_TEXT SHOWN:_
________________

Originally posted by: KeithP
When Left 4 Dead was originally released, one of the few criticisms of the game was lack of content and the price was a little high for what was provided. Valve, through Gabe Newell and others, indicated that a lot more content was coming. Essentially the game was a work in progress. Given Valve's history with TF2 and some of their other properties, people believed Valve when they said more content was coming.
First of all, you proved my point referring to TF2 again. So thanks. Second, I don't know if I'd be accusing other people of being deliberately inaccurate when you make statements like the bolded sentence. The game was polished as hell. And, yes, one of the few knocks against it was a lack of content........and those knocks were footnotes under reviews that were giving it 90% or higher.
It is not a question of people assuming something with no reason to do so. Valve promised a lot more content and they haven't delivered on that promise. They have now decided that what they developed was good enough to be charged as a separate game so instead of releasing it for free, they are going to charge for it.
-KeithP
My 5 year old hit me with that a couple times. You make plans and they don't work out and they tell you "You promised!!!" and the pouting commences.
As for me, I have no idea wtf they promised because I never cared. I wasn't asking Valve to marry me, I was buying a game. Their unofficial plans for it weren't factored into my buying decision.

________________

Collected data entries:
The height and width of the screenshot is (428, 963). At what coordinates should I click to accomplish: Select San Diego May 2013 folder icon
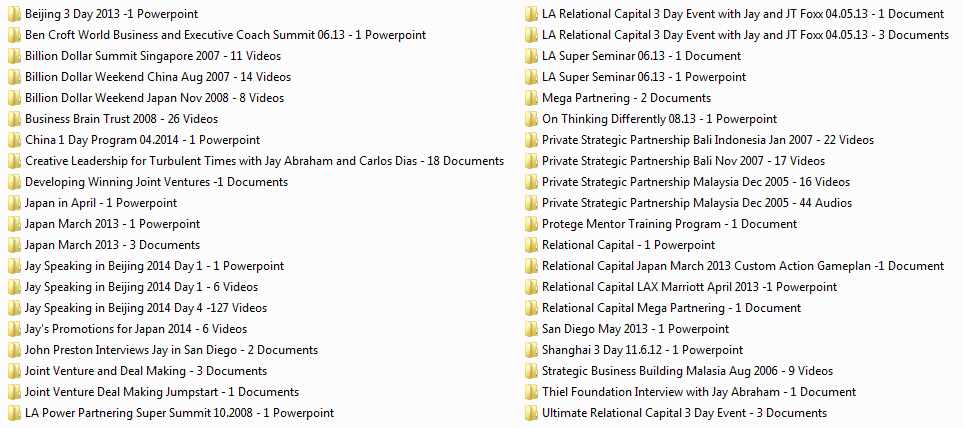[531, 329]
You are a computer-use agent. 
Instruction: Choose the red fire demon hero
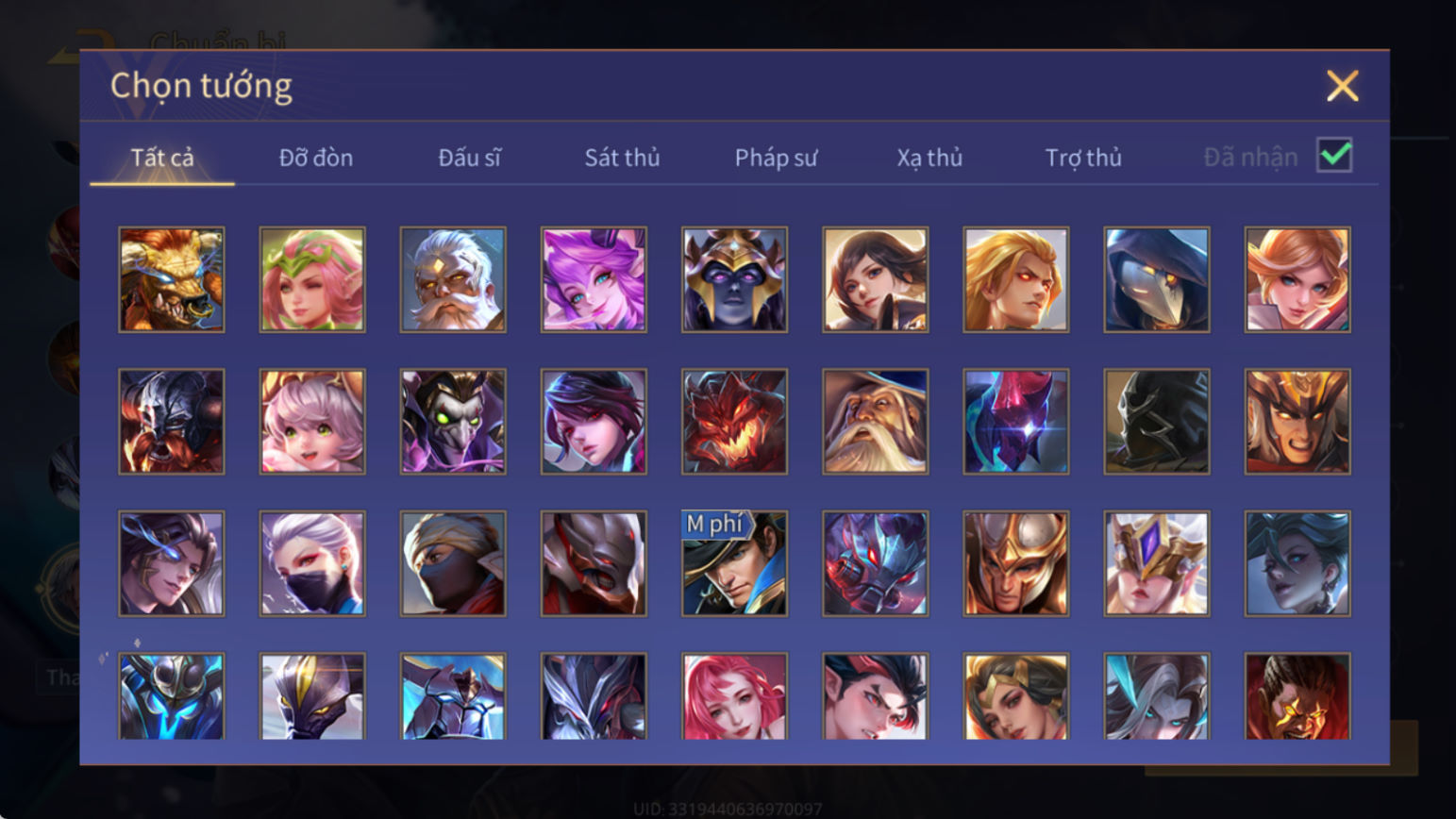[x=734, y=422]
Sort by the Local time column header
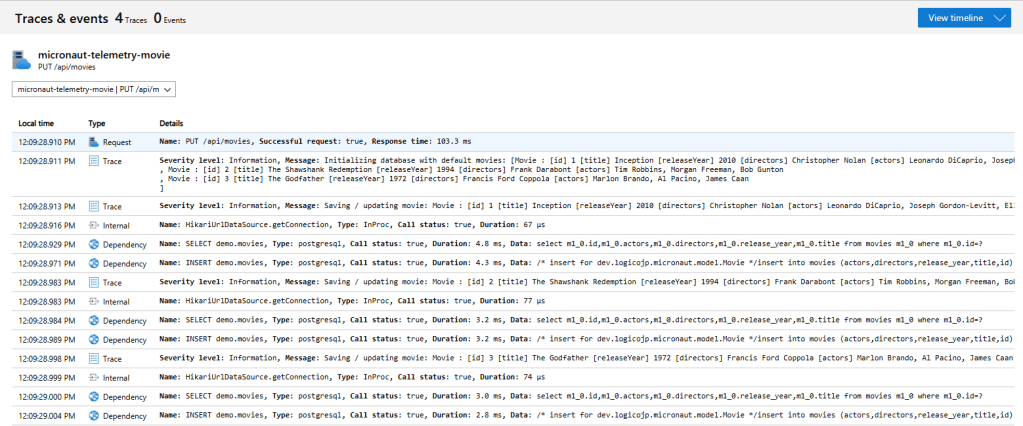Image resolution: width=1023 pixels, height=426 pixels. (36, 123)
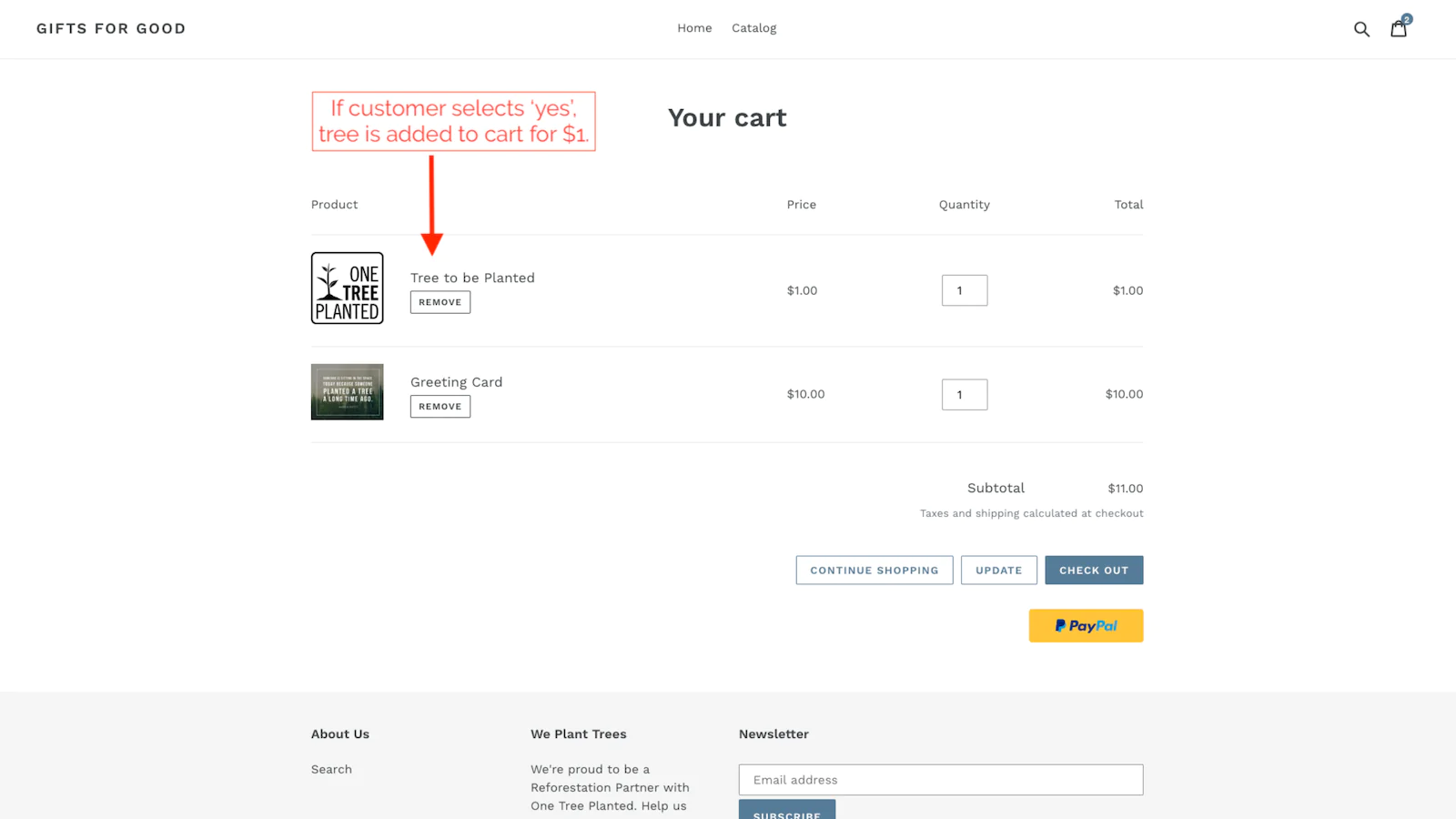Open the Greeting Card product link
The height and width of the screenshot is (819, 1456).
456,382
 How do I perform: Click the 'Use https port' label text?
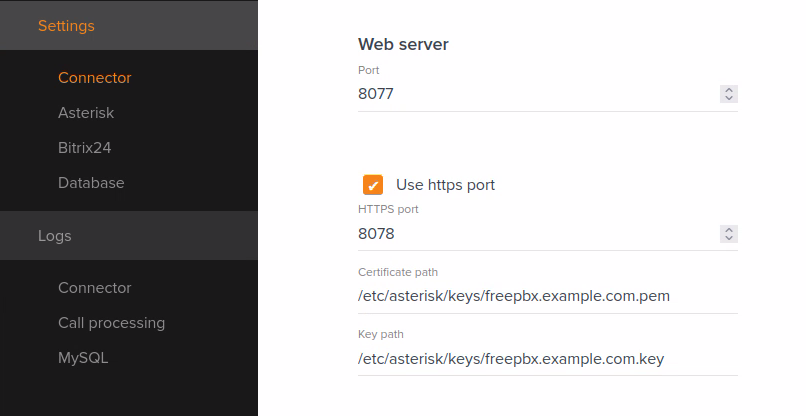[x=445, y=185]
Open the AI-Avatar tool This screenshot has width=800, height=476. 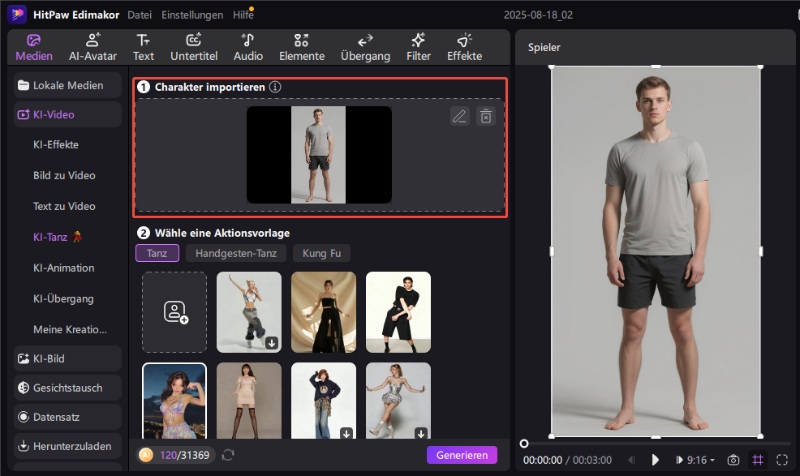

________________

_ACTION ITEM:_ Continue the forum thread about Valve's promised Left 4 Dead content from the point where it ends.

_ANSWER SECTION:_
If you bought L4D expecting it to double in size, I don't know what to tell you. TF2 has only had one significant map addition to it in Goldrush and other than that has just had optional new weapons....very few of which are radically different than their original weapon counterparts. What you have got so far in L4D is a new game mode that's probably given you more replayability than two new scenarios. I'm sure more will come eventually.
But here's the key. When I read about L4D I understood why these weren't features they could just shoehorn into L4D1. Adding new weapons and new infected and new maps all goes hand-in-hand. They need to be designed around each other. You can't just drop chainsaws and railguns into L4D and get the same tone. A new map or two for L4D would be nice too, but how long before they felt repetitive? It all needs to be a new experience....collectively. Hence L4D2.
L4D, I'm sure will get other new things, but they'll fit L4D and not necessarilly L4D2 and vice versa.